For most of us the best place to do our work will depend on what we need to be productive in at the time.
Considering how much time and importance we allocate to our jobs it’s surprising how novel the question is. And considering how much money employers invest in salaries and office accommodation, and more importantly management’s commitment to shareholders around value growth, it’s perplexing how little thought is allocated to this key consideration.
So if we know most the workplace should accommodate a range of work-style zones to support optimal productivity then why then is most workplace design so rigid?

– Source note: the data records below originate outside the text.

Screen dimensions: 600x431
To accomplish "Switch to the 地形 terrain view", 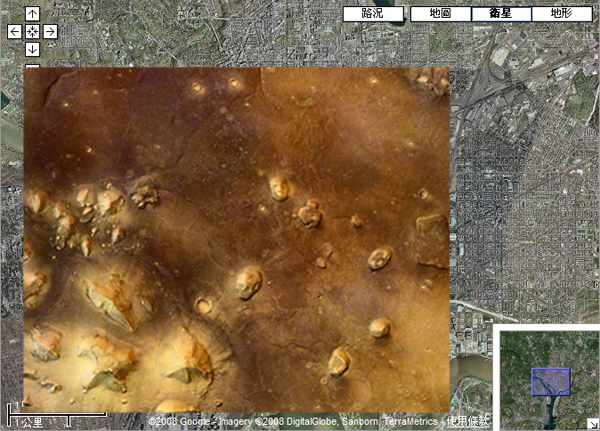I will point(561,14).
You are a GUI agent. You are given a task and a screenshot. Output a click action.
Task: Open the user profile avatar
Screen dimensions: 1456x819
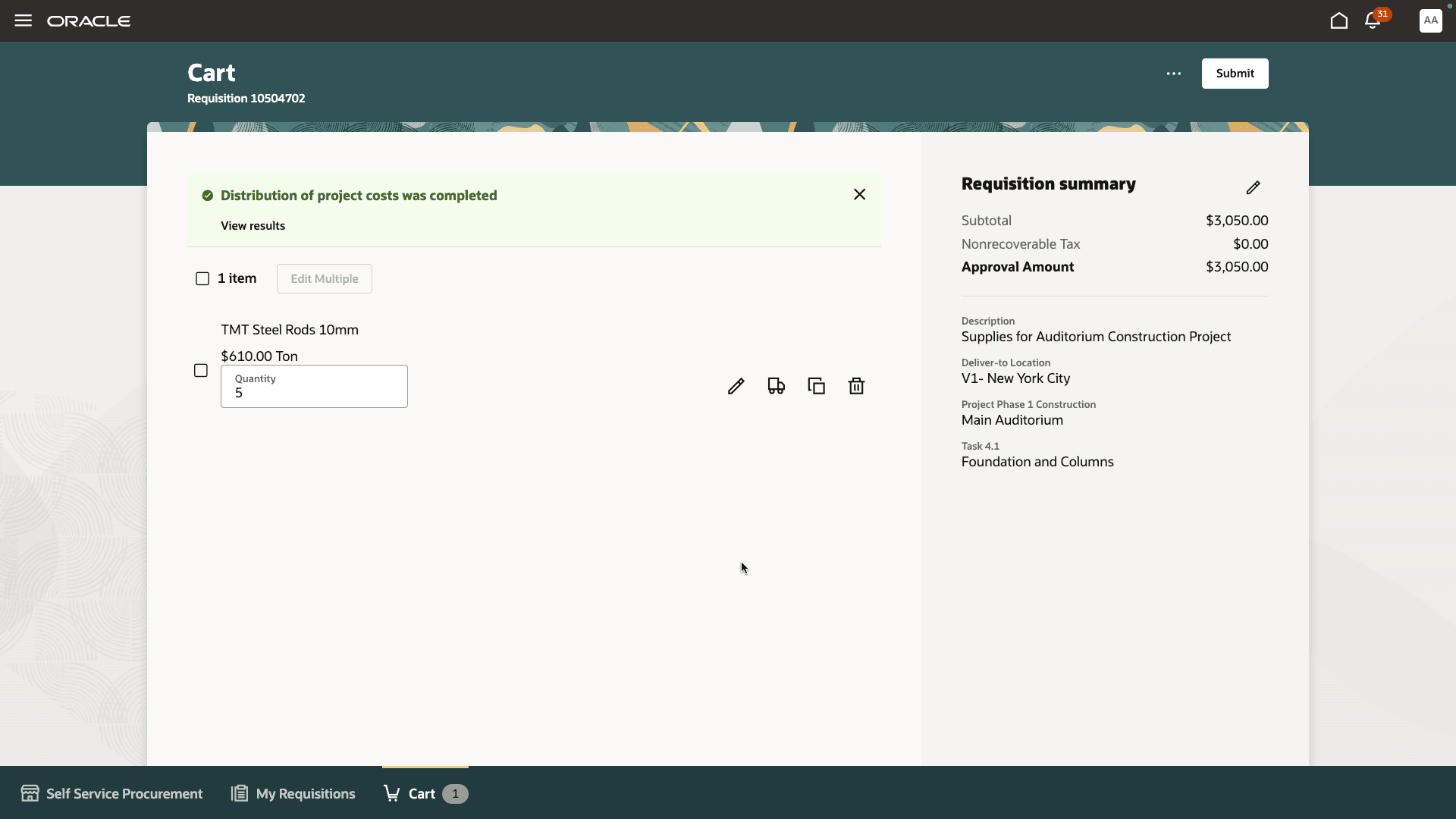[x=1430, y=20]
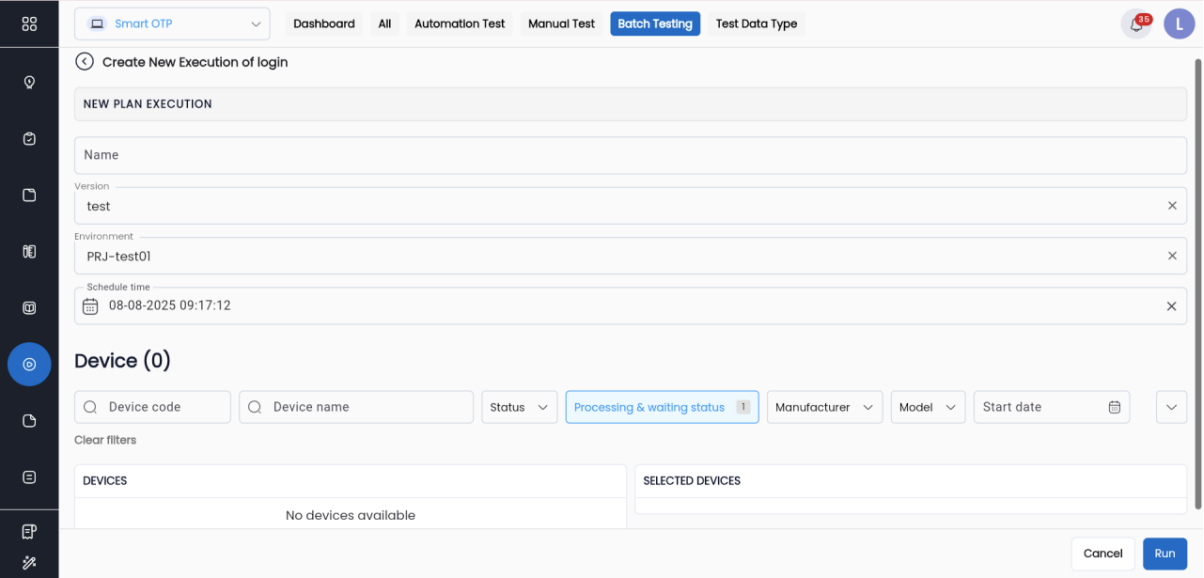Image resolution: width=1204 pixels, height=578 pixels.
Task: Click the Clear filters link
Action: (105, 440)
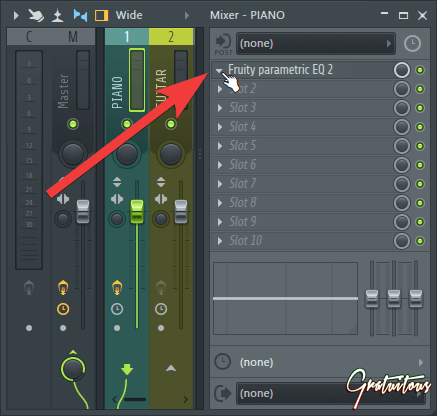Click the blue waveform view icon
The image size is (437, 416).
tap(80, 15)
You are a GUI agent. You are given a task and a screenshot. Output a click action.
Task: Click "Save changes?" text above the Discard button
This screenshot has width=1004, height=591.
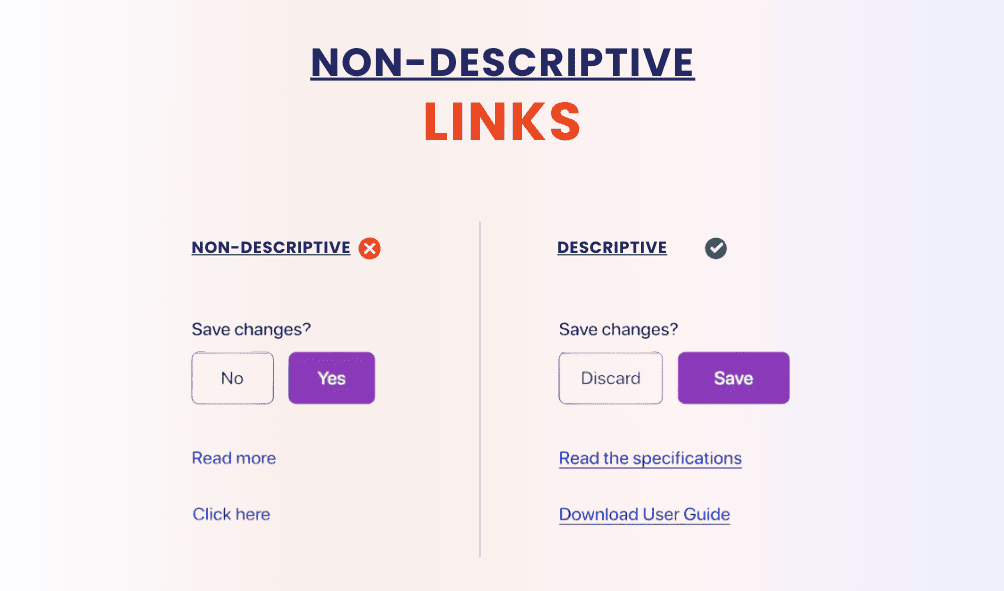point(618,329)
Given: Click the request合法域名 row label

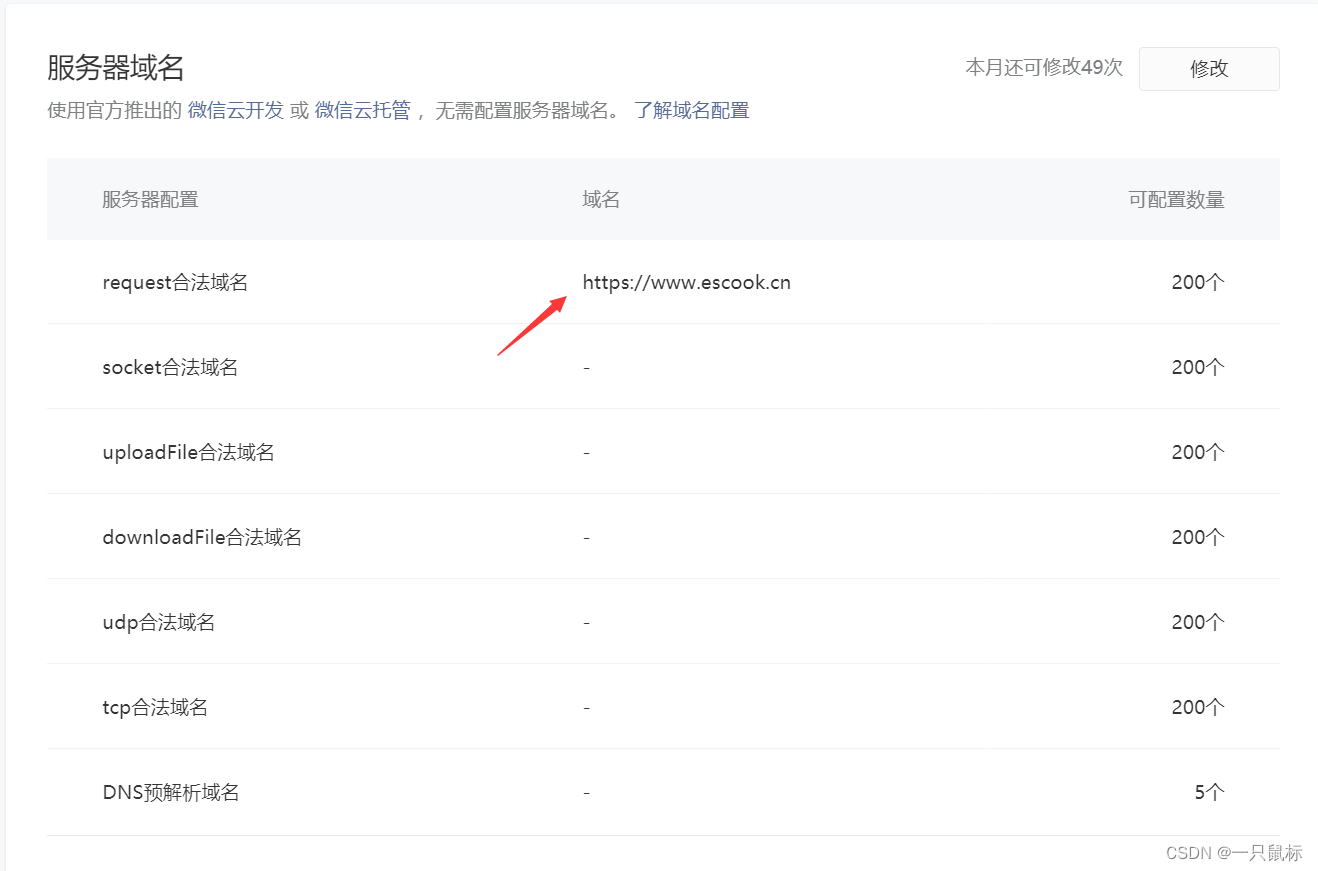Looking at the screenshot, I should coord(175,282).
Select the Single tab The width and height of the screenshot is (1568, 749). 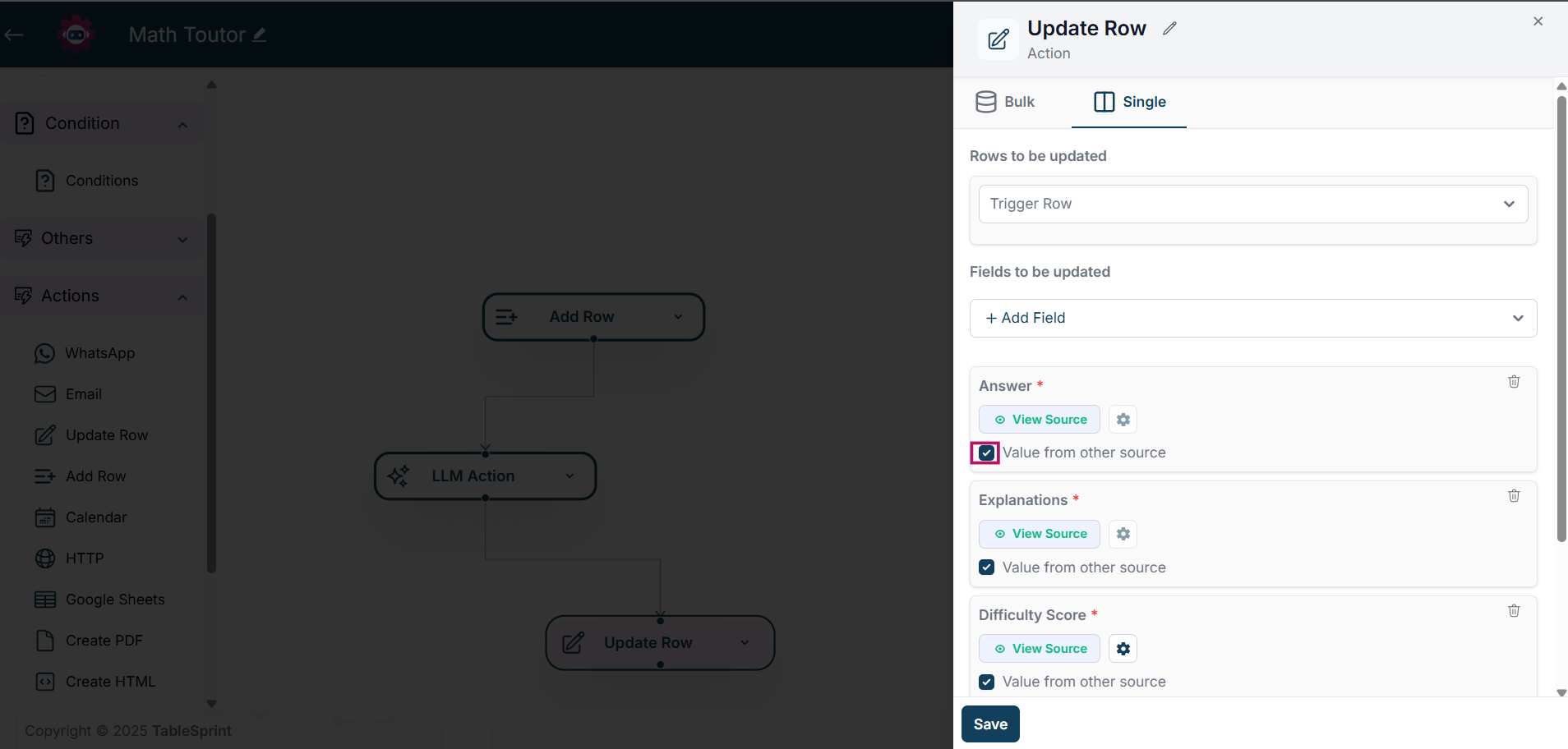point(1129,102)
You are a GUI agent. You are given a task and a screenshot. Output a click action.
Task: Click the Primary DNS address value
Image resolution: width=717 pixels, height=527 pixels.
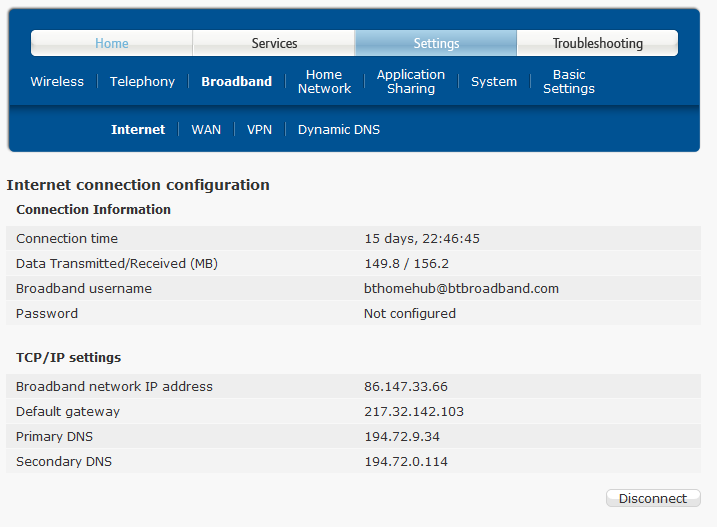(402, 437)
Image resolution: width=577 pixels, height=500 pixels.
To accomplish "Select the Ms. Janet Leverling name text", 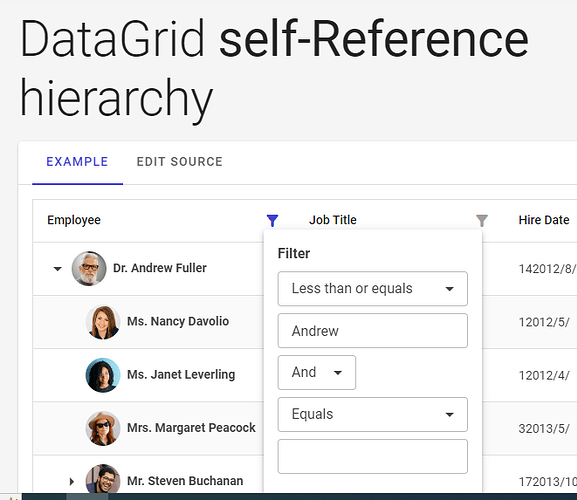I will pyautogui.click(x=181, y=375).
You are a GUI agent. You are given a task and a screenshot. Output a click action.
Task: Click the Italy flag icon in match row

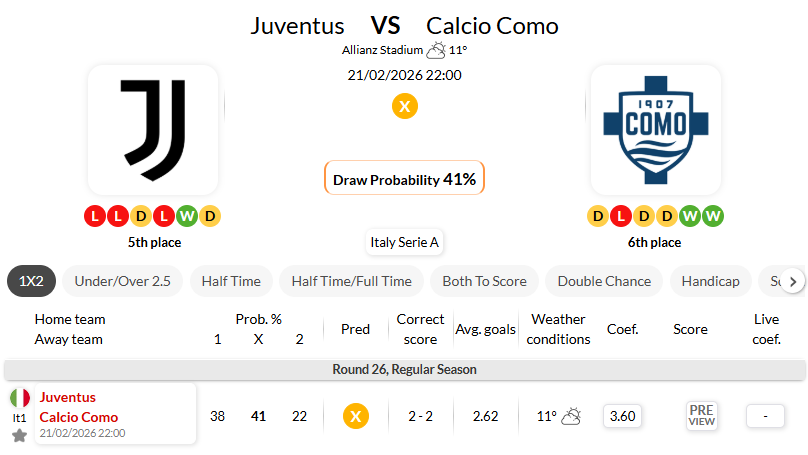coord(20,398)
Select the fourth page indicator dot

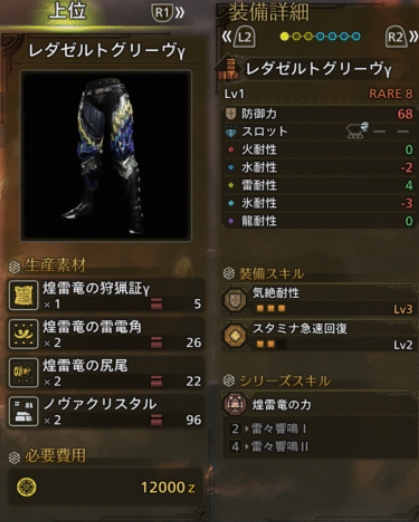click(320, 36)
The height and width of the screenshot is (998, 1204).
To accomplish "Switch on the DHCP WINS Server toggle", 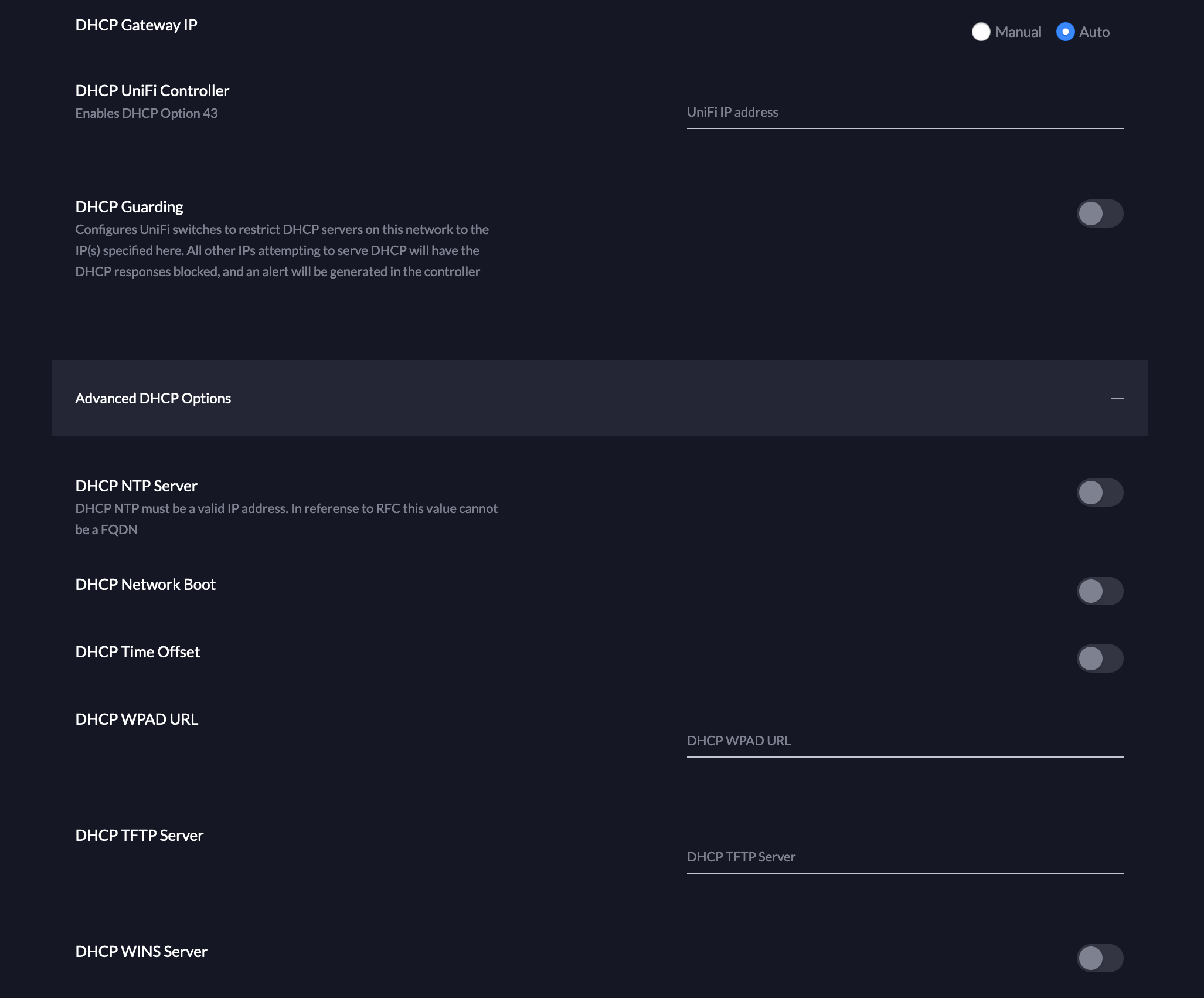I will tap(1100, 958).
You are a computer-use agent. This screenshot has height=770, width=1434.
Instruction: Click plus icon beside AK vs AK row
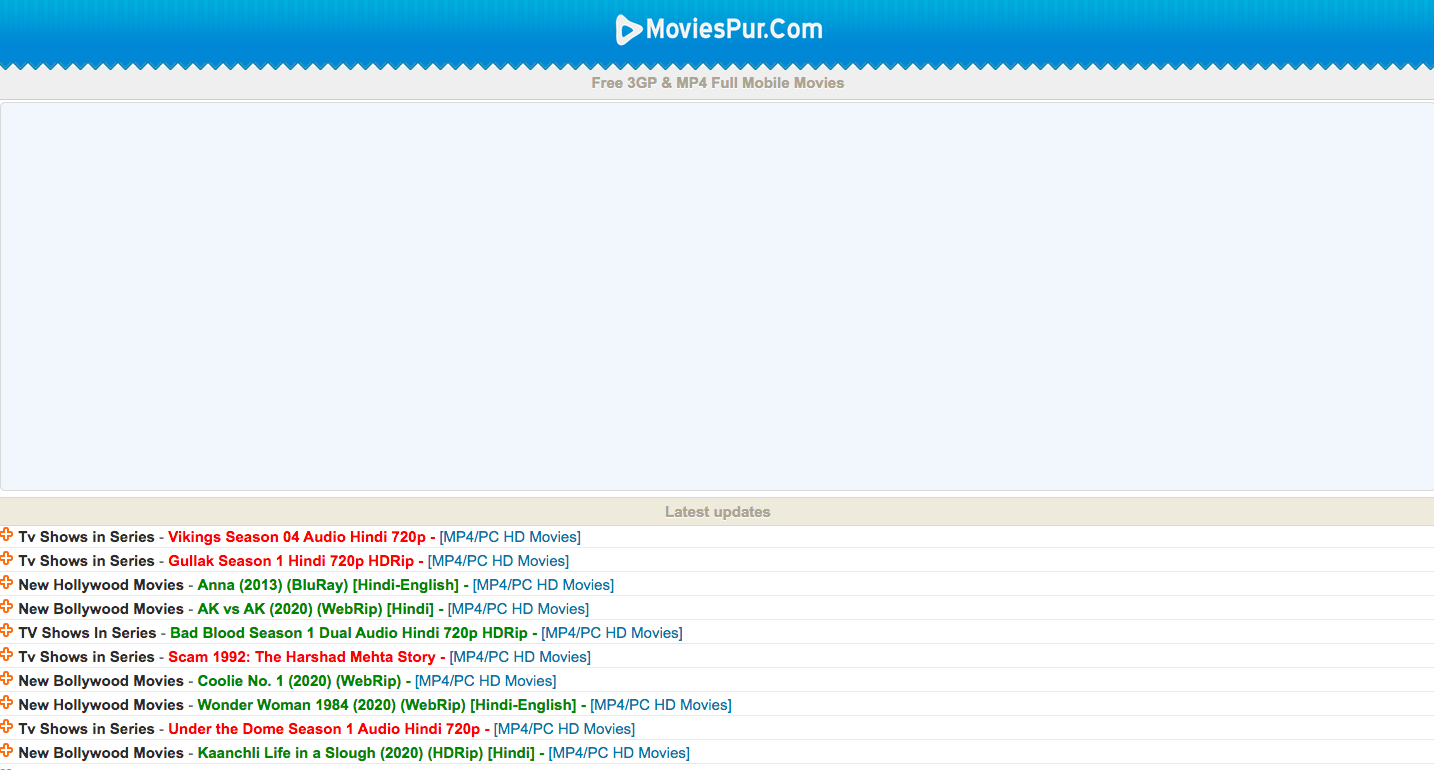(7, 607)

Four-person deep, double sided rows of open plan desks with insufficient numbers of central meeting rooms is the norm for recent fit outs. But for the two feet shaved off the partition wall they are cubical farms. Designers tout that it will make the workplace dynamic, flexible and productive. Yet most contemporary office fit-outs are efficiency-led, designed by or for those with ill-conceived understanding of staff engagement and productivity.
Many Activity Based Work set ups are not much better – but there is more to say on this another day.
Take a moment to ask yourself – what immediate work environment might be most productive to get through your emails, find out whats really going on in the office, read a draft contract, establish rapport with colleagues in other departments or resolve a challenging negotiation over the phone. Does your employer or building owner give you the right spaces you need to excel?
Few businesses can outperform through efficiency-led initiatives. Successful businesses are driven by increasing productivity and engagement, by attracting and retaining great staff.  So why is there such an extreme emphasis on efficiency over productivity in workplace design?
I predict that in the next 18 months workplace accommodation investment decisions will shift from capturing efficiency gains to a greater emphasis on engagement and productivity gains. The shift will start with high profile tech companies. There will be a scramble to understand the growing body of quality research in this area and there will be a shortage of capable and engaging workplace design strategists and placemakers.
Have you experienced a workplace that achieves the right balance of efficiency, engagement and productivity? I’d love to get your nominations.
Clive Dale is a consultant to landlords and large occupiers. He does some of his best thinking when walking alone by Sydney Harbour.